3. **Flaky tests** (`neutral` / `Flaky-recovered > 0`): record the test, `@flaky` status, run-count, and the failure reason from the `## Failures` traceback.
4. **Slow jobs/tests**: flag anything egregiously slow for its value, or that bottlenecks the pipeline regardless of value (e.g. a single 5-min test). Investigate *every* slow job to find what caused the extra time -- break it down per-step (log timestamps) before blaming tests; e.g. `actions/checkout` with `fetch-depth: 0` does a full-history, all-branches fetch that can dominate wall-clock.
5. **Failures recurring across PRs**: one hard failure is a human's problem, but the same signature on multiple unrelated branches is a systemic issue a human looking at a single PR won't see.
6. **Coverage**: `test-offload` prints a coverage-delivery diagnostic; a `MISMATCH` line = dropped `.coverage` data.
7. **Repeated log noise**: the same warning recurring many times within a job (even a passing one) usually signals a misconfigured environment.
8. **Anything else that looks off**: you won't have a rule for every anomaly -- flag whatever seems wrong and dig in. First rule out the known-weird-but-expected (see traps below), e.g. offload running a given test a nondeterministic number of times due to speculative retries and cancellations.
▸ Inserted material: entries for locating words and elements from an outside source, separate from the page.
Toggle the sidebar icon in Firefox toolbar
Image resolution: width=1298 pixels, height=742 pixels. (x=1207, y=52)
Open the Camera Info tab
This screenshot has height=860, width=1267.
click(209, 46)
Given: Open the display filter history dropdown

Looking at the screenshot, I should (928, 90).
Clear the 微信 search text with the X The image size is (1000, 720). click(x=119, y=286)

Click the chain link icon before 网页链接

## Don't over-claim (common traps)

- Always read the actual failure output before attributing a cause. Hard failures are usually branch-specific gates (ratchet sync, coverage, stale generated CLI docs, snapshot mismatches), not infra; Modal acceptance flakiness is usually absorbed by retries (-> neutral), so it rarely causes the hard failure.
- Cross-branch duration differences are mostly test-phase variance; the cached base build (~45s) and env-prep (~60s) are near-constant. Only flag a regression if *setup/cache* steps grew or the *same* branch slowed across runs.
- Normal Modal host-creation output (not errors/cache-misses): `building from mngr default Dockerfile` (cheap COPY layer, ~2s) and `<pkg> ... Installing at runtime` (only `test_mngr_create_with_dockerfile_on_modal`, not every host).
- A single branch failing repeatedly the same way is its own bug; only the same failure across unrelated branches is systemic.

## Report

Group by category, most important first. Per finding: what, where (run/check URL + test/job), frequency across sampled runs, and the diagnostic detail (a flake's failure reason; which step made a job slow). Separate infra noise from real regressions, and already-being-fixed (check `gh pr list`) from open. State how many runs you sampled and over what window.